Russia's Gazprombank wants Ukrainian oligarch Dmitry Firtash' gas trading firm Ostchem to repay a $842.5mn loan, due to breach of conditions relating to the loan, the bank said in a press release, without specifying what conditions had been breached.
The loan was guaranteed by four fertiliser plants owned by Firtash' holding structure Group DF, and secured by 5.67bn cubic meters of gas held by the plants in Ukraine's underground storage.
The loan was used to purchase the gas from Russia's Gazprom, at a price of $268.5 per 1,000 cubic meters, significantly lower than the price paid by Ukraine's energy company Naftogaz for Russian gas, according to a recent investigation by Reuters.
The loan is to be repaid by December 30, otherwise Gazprombank will demand return of the gas, the bank said in its press release.
A number of Firtash's chemicals plants are currently idling, and the group may be unable to raise the funds to pay down the loan. This raises the prospect of a conflict between Russia and Ukraine over control of the gas.

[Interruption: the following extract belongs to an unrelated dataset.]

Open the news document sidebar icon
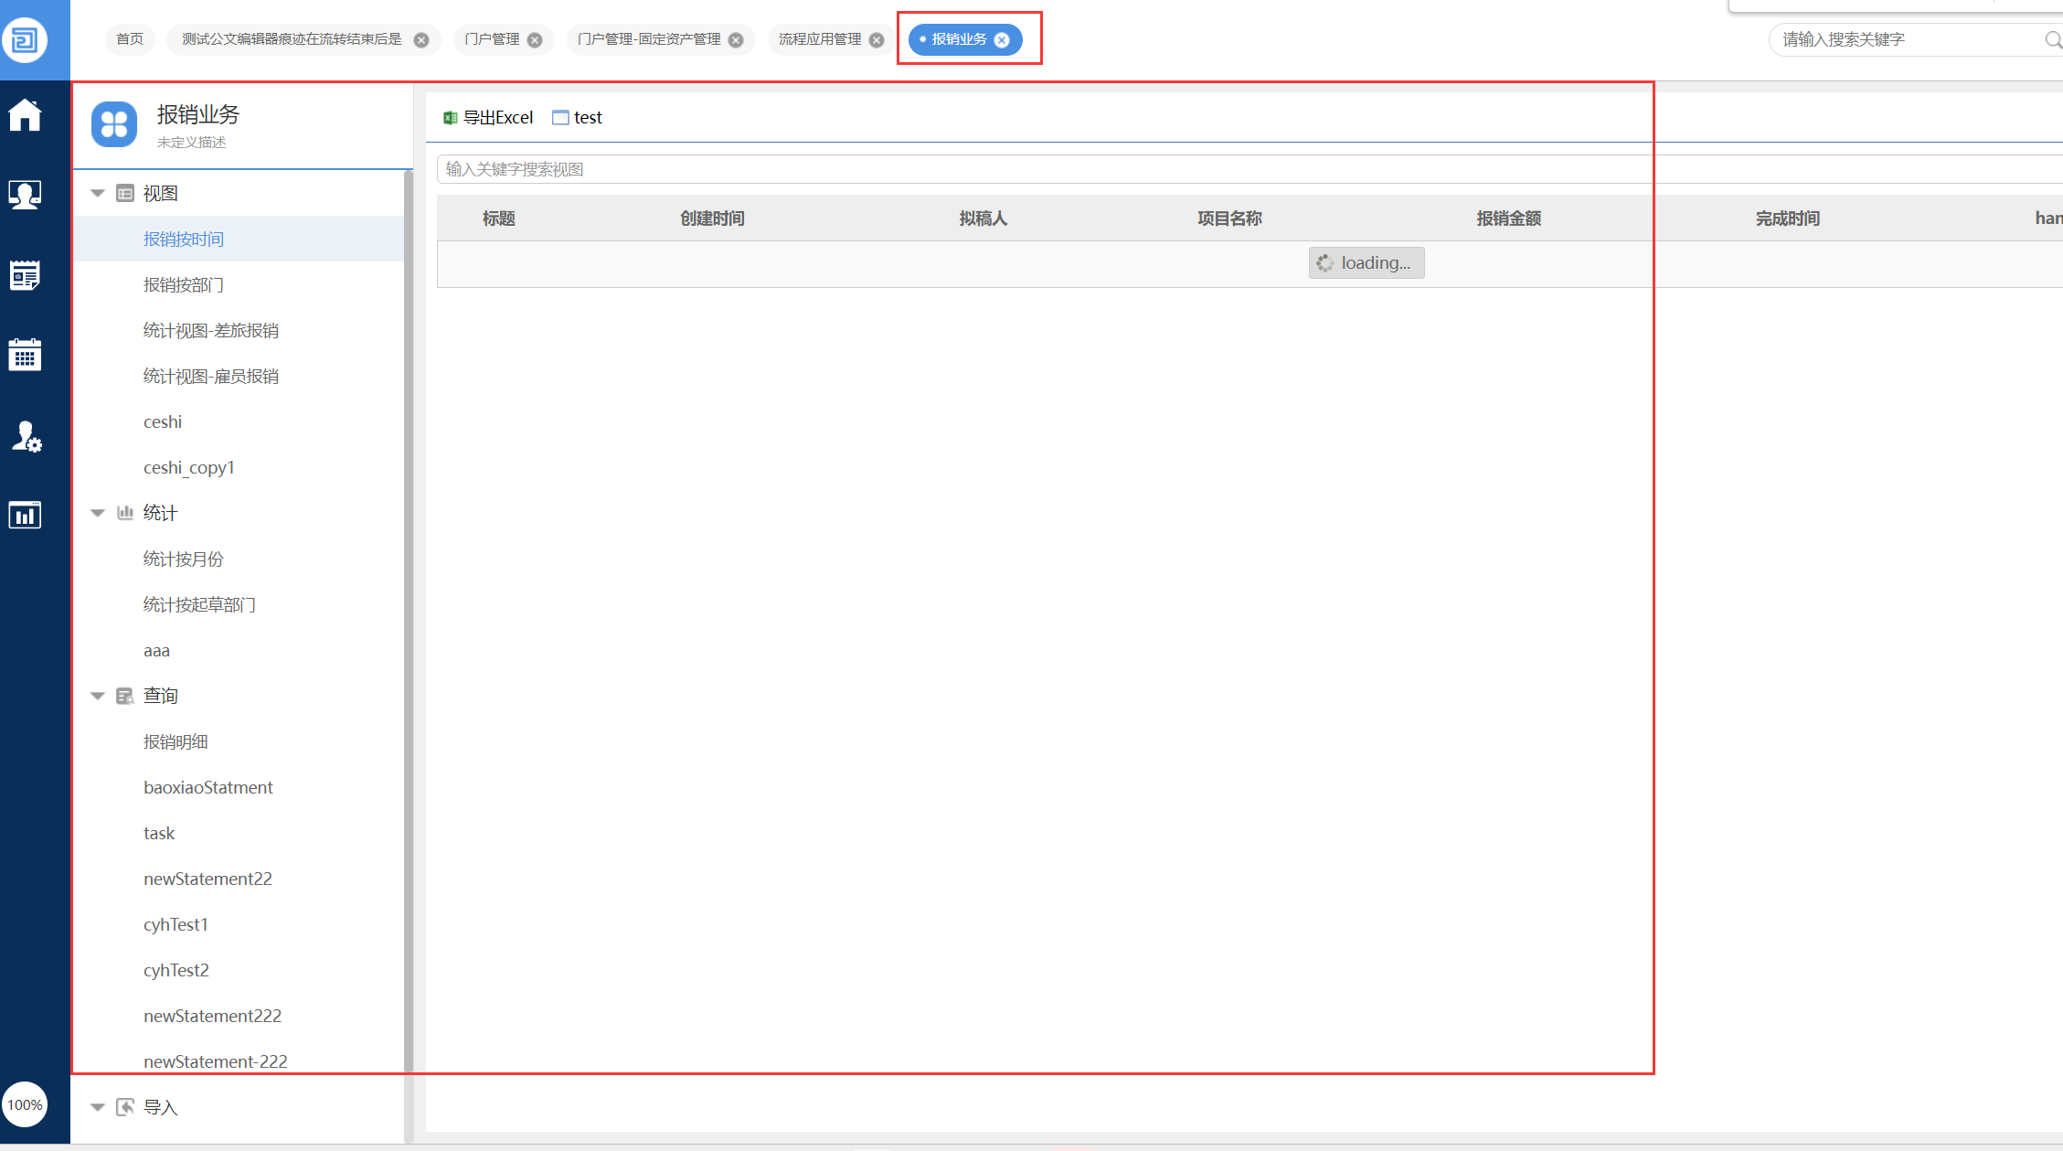Screen dimensions: 2063x1151 25,274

Ukraine's government has prohibited chemical plants from drawing on gas used in underground storage, as the country faces both energy and hard currency shortages, thus effectively declaring all gas held in the underground storage to be an emergency reserve. Group DF lost a court case disputing the government decision. The government has also ordered the country's largest gas consumers to buy gas exclusively from state company Naftogaz.

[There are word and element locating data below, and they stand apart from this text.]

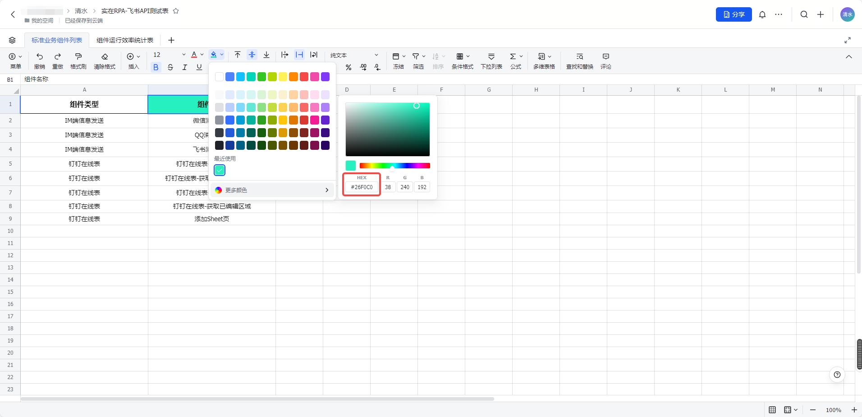Screen dimensions: 862x417
Task: Select the 标准业务组件列表 sheet tab
Action: [57, 40]
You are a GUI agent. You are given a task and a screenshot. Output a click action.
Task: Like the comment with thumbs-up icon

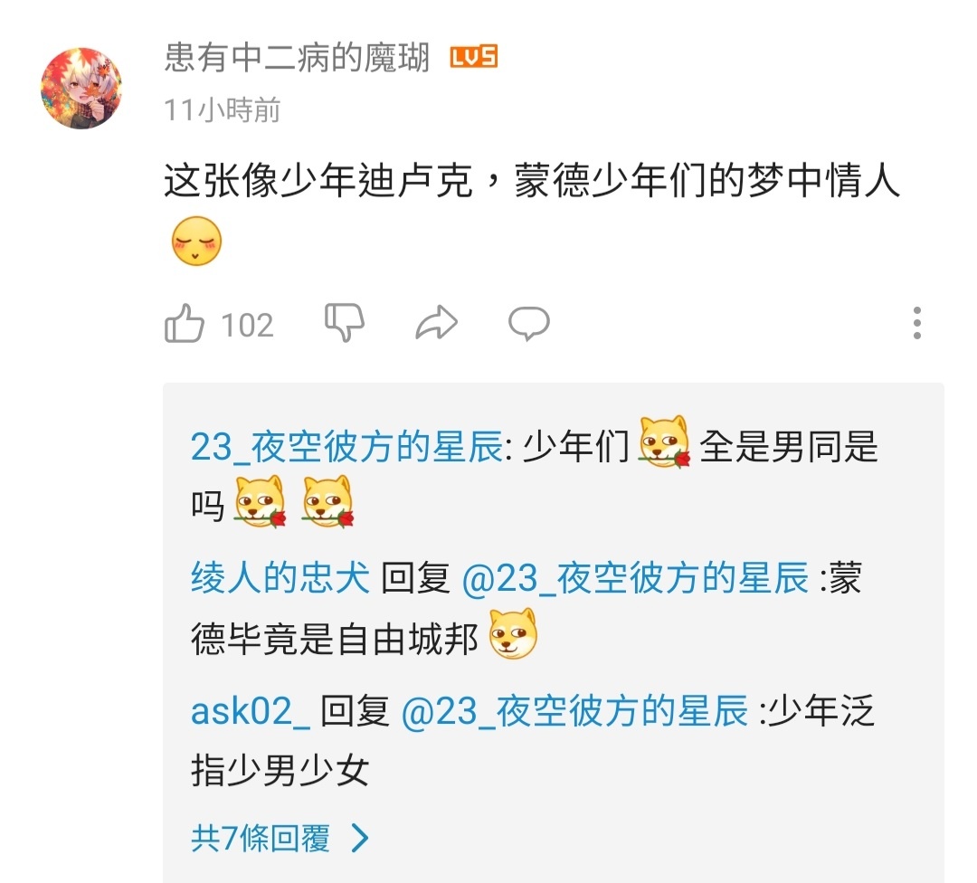pyautogui.click(x=185, y=323)
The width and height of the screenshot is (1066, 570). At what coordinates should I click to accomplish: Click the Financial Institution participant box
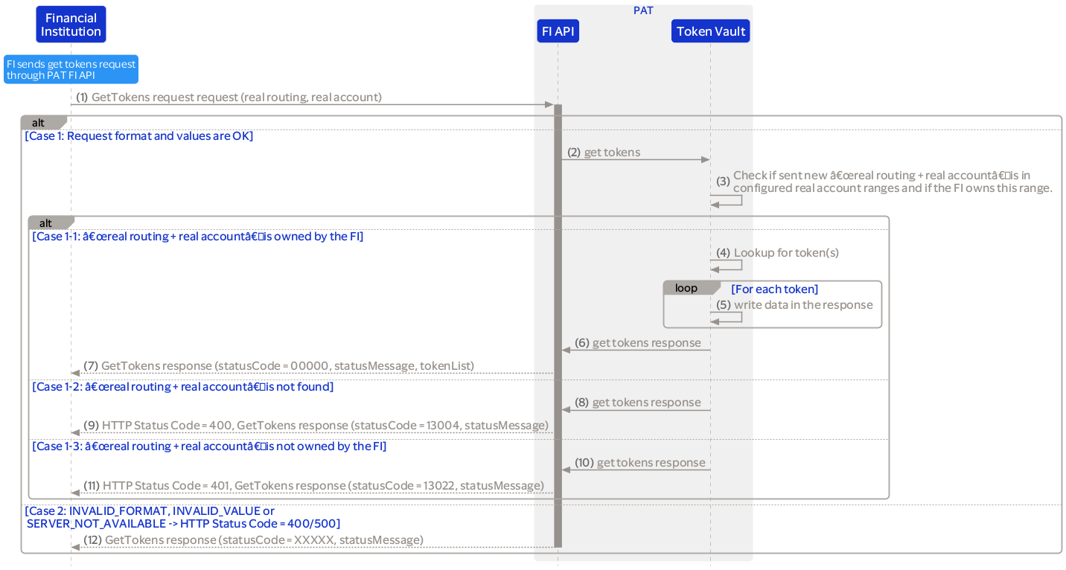click(71, 25)
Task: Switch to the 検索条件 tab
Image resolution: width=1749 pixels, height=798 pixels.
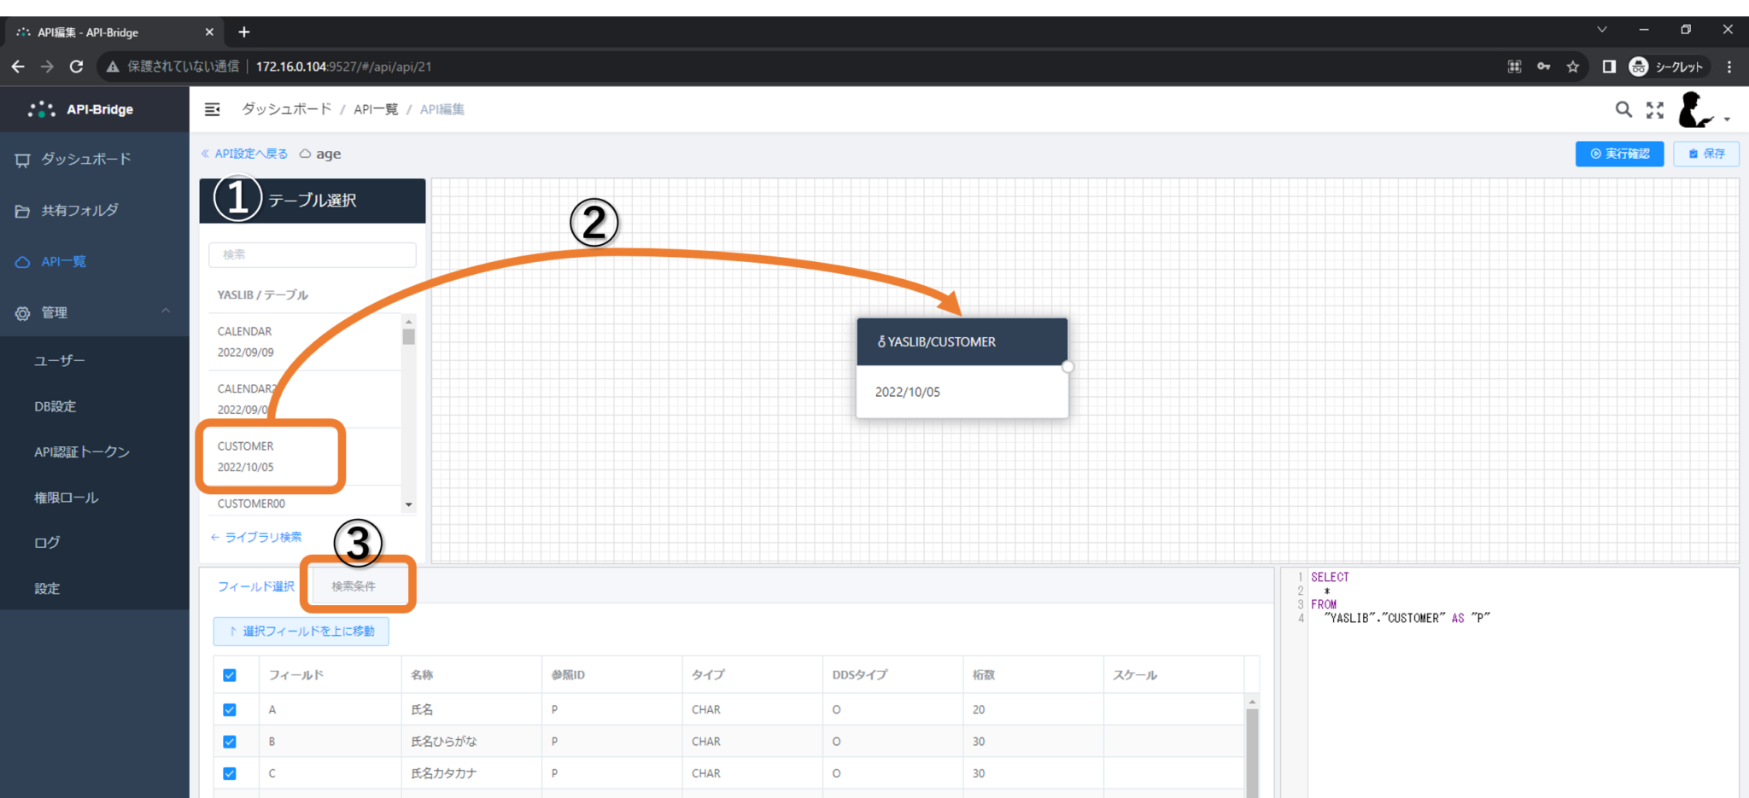Action: [354, 586]
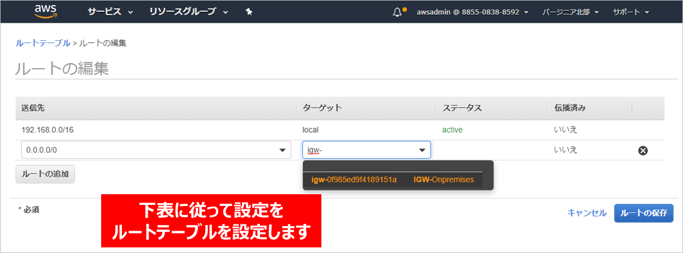Click the 0.0.0.0/0 destination input
683x253 pixels.
[x=145, y=150]
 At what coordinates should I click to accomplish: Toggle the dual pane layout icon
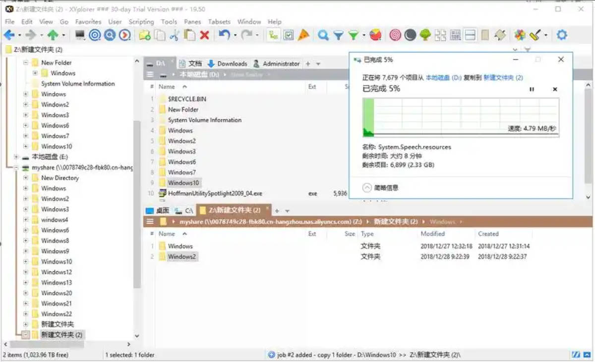[x=471, y=35]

Russian President Vladimir Putin earlier stated that Ostchem had $1.4bn in debts to Gazprombank. Ukraine's state company Naftogaz owes Gazprombank another $1.8bn. Gazprombank for its part has been placed under sanctions by the US and EU, blocking access to international capital markets.

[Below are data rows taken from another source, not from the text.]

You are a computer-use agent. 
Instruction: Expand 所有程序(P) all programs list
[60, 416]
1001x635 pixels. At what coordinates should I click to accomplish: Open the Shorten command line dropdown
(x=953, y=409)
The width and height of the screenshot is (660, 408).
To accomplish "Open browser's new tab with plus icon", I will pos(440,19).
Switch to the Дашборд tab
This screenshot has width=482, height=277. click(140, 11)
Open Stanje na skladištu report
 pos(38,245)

Ukraine in the first week of December paid around $370mn to Russia's Gazprom to import 1,000 cubic meters of gas. But Ukraine's Naftogaz must still pay $1.6bn to Gazprom by the end of the year as the second tranche of arrears payments stipulated by a trilateral agreement signed on October 30 between Russia, Ukraine and the EU. Ukraine's national hard currency reserves fell to only $9bn at the end of November, and without external support are expected to fall to around $7bn by the end of 2015, providing only four weeks import cover.